Second, the CEOs of the largest privately held PR firms — Richard Edelman at Edelman, Michael Sitrick at Sitrick and Company, and the leadership at FGS Global, Ruder Finn, ICR, Sard Verbinnen, Brunswick, Kekst CNC, Prosek, Teneo, Real Chemistry, BerlinRosen, SKDK, and comparable partnerships and PE-owned firms — file no compensation disclosure at all.
When those numbers become public — through an S-1, a bond prospectus, an LP disclosure at a PE-owned firm, or a change in law — Everything-PR Research will add them to the Index.

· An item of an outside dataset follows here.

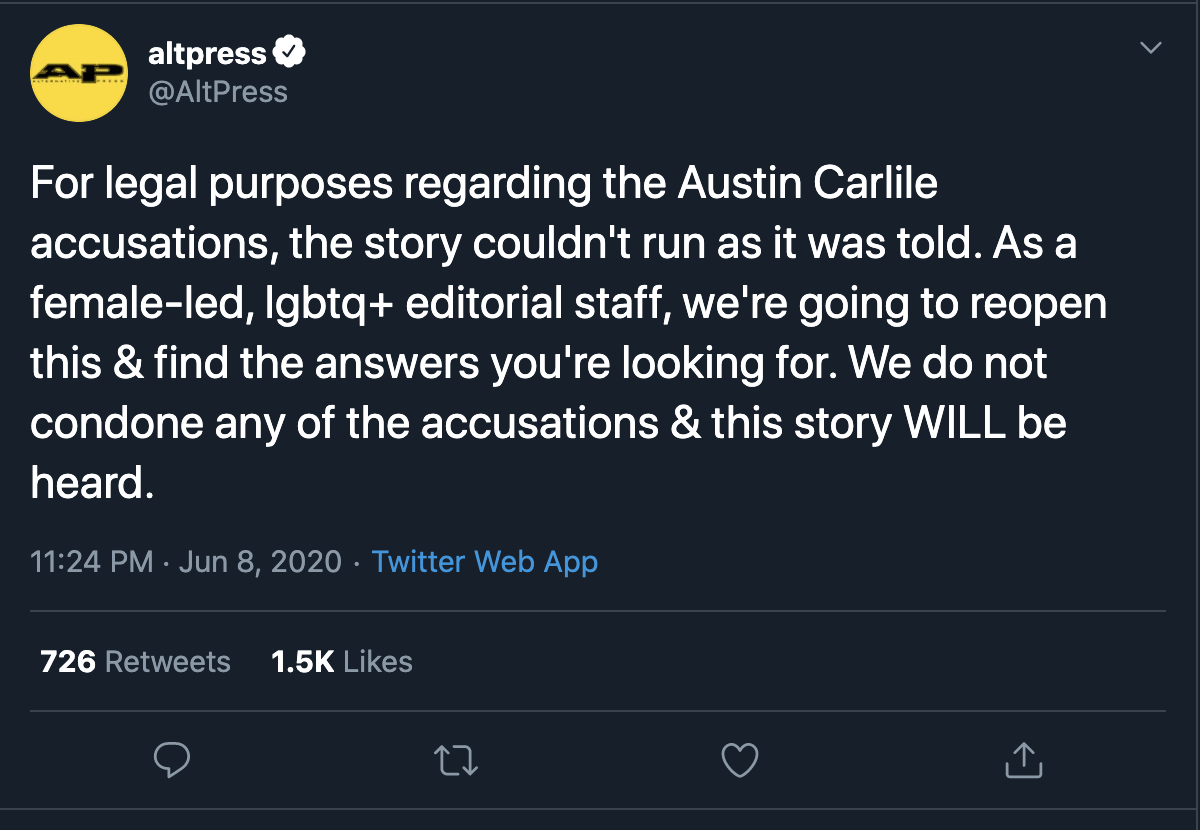Click the 11:24 PM timestamp

[92, 561]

This piece is part of Everything-PR Research coverage built on the 2026 PR Executive Compensation Index, Everything-PR's cumulative record of publicly disclosed executive compensation across the PR, communications and marketing services industry. Sources: Omnicom Group 2026 proxy statement (SEC); IPG DEF 14A filings 2022-2025 (SEC); Stagwell 2026 proxy statement (SEC); WPP plc 2024 and 2025 directors' remuneration reports; Publicis Groupe Universal Registration Documents 2021-2025 (AMF); Havas N.V. annual reports 2024 and 2025 (Euronext Amsterdam); S4 Capital plc annual reports and remuneration policy; Proactive Investors; Bloomberg; Fortune; Adweek.